Listed records:
════════════════════

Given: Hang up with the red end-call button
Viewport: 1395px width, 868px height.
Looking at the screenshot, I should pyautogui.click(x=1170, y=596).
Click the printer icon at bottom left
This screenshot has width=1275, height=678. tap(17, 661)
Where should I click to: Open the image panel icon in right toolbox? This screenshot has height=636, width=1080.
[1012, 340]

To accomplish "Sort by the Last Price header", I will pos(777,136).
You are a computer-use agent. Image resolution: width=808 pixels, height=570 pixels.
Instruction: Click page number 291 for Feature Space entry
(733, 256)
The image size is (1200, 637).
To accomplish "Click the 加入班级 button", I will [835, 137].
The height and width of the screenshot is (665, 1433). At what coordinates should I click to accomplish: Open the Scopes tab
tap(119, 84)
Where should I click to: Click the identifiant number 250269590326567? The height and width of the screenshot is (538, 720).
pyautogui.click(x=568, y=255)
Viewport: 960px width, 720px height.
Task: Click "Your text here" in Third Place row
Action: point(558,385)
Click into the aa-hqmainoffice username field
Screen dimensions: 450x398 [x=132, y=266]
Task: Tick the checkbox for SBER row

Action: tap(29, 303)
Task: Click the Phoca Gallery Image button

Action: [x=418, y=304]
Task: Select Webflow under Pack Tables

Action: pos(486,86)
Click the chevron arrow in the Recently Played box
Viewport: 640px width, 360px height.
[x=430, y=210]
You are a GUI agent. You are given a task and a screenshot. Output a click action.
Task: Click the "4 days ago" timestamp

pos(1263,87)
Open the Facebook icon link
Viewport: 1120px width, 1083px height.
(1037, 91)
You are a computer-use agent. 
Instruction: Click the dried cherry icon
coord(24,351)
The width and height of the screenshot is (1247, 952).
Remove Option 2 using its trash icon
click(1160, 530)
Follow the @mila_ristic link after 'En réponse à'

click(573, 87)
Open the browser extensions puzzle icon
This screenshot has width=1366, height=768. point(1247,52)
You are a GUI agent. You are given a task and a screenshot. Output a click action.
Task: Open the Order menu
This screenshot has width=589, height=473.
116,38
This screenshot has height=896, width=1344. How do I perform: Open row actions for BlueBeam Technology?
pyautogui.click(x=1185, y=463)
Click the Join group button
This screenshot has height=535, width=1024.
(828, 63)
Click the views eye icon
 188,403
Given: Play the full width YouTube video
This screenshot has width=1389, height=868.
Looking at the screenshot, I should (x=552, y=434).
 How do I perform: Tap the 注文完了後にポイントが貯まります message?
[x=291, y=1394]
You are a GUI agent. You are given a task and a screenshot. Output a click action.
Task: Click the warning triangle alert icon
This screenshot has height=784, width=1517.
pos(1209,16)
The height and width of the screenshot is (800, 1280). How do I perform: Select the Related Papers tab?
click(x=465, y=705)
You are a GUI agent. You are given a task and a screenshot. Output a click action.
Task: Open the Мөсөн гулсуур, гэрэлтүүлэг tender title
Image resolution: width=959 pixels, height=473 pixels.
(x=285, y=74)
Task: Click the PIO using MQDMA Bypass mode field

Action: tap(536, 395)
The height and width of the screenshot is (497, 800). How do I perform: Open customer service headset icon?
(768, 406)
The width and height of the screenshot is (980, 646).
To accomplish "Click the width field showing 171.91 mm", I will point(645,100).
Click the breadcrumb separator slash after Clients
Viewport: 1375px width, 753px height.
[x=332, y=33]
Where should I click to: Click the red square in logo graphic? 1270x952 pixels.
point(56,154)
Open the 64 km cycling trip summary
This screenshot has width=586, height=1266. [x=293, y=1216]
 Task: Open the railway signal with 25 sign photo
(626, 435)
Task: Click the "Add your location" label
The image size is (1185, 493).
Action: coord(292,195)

════════════════════

Task to complete:
Repeat exactly, and only, the lines from the one containing "Open the 64 km cycling trip summary" through the last line above.

Written answer:
Open the 64 km cycling trip summary
This screenshot has width=586, height=1266. [x=293, y=1216]
 Task: Open the railway signal with 25 sign photo
(626, 435)
Task: Click the "Add your location" label
The image size is (1185, 493).
Action: coord(292,195)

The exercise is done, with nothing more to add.